Mit Blick auf ausbleibende Munitionslieferungen fügte er hinzu: "Im Moment versuchen wir herauszufinden, was der Grund dafür ist: Ist es nur gewöhnliche Bürokratie oder ein Verrat." Prigoschin hat wiederholt scharfe Kritik an Verteidigungsminister Schoigu geübt.
Laut britischen Geheimdiensten ersetzet Russland wegen Materialmangel zerstörte Fahrzeuge durch jahrzehntealte Modelle. Zuletzt seien sogar Transportpanzer des sowjetischen Typs BTR-50 in der Ukraine eingesetzt worden, die seit 1954 hergestellt wurden, teilte das Verteidigungsministerium in London am Montag unter Berufung auf Geheimdiensterkenntnisse mit. Zerstörte Kampfpanzer würden bereits seit Monaten durch alte Modelle des Typs T-62 ersetzt.

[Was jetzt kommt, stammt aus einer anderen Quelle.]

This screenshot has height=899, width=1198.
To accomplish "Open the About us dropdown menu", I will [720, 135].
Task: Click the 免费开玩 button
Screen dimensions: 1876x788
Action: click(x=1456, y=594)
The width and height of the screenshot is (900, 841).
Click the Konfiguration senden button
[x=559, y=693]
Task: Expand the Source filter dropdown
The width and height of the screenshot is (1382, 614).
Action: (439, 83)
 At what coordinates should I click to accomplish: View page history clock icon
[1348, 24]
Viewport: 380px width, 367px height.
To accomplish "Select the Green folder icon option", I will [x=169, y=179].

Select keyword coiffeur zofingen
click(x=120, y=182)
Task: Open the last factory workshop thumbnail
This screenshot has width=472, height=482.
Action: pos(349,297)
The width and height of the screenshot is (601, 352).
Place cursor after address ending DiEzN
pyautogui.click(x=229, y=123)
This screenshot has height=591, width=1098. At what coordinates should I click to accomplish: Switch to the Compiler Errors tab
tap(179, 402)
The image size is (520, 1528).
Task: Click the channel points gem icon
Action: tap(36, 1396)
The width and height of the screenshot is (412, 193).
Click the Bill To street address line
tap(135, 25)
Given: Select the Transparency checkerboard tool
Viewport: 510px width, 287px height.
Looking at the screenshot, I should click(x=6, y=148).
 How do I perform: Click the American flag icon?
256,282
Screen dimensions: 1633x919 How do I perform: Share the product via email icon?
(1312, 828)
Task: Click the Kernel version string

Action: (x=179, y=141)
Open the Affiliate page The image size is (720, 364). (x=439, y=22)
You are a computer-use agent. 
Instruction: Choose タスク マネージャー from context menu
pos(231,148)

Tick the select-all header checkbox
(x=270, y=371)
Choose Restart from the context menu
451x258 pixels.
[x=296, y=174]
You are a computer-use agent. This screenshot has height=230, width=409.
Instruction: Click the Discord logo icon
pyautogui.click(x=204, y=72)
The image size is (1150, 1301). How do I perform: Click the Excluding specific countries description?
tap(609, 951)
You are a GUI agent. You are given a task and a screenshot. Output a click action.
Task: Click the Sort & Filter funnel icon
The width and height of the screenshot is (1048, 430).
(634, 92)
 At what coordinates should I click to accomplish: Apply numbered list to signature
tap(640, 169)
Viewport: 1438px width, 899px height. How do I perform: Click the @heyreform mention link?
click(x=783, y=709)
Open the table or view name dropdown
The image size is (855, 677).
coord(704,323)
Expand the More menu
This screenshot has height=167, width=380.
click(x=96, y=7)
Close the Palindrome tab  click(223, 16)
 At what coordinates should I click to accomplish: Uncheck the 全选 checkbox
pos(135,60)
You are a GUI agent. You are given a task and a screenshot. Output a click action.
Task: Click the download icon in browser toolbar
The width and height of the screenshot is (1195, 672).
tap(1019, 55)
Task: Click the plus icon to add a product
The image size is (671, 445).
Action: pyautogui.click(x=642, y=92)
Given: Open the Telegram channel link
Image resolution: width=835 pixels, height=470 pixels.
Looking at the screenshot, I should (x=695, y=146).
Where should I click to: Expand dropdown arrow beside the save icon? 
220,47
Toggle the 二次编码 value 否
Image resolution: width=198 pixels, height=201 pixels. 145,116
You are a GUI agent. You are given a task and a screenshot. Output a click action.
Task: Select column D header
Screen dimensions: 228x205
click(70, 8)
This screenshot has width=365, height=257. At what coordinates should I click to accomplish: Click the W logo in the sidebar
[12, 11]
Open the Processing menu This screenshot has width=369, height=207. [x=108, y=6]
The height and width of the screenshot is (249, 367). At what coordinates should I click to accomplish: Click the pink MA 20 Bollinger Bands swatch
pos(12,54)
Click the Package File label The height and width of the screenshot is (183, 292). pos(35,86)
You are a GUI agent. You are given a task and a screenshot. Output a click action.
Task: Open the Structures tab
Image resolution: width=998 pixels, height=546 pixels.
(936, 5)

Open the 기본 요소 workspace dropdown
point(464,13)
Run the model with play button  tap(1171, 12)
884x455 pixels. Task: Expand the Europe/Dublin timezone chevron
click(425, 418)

Selbst die 1. Gardepanzerarmee, eine der prestigeträchtigsten Einheiten, habe solche Panzer erhalten, um ihre Verluste an modernen Panzern auszugleichen. "Seit Sommer 2022 wurden etwa 800 T-62 aus den Lagern geholt", hieß es in London weiter. "Einige haben verbesserte Visiersysteme erhalten, die ihre Wirksamkeit bei Nacht höchstwahrscheinlich verbessern." Allerdings hätten die Fahrzeuge viele Schwachstellen, so fehle eine moderne Reaktivpanzerung.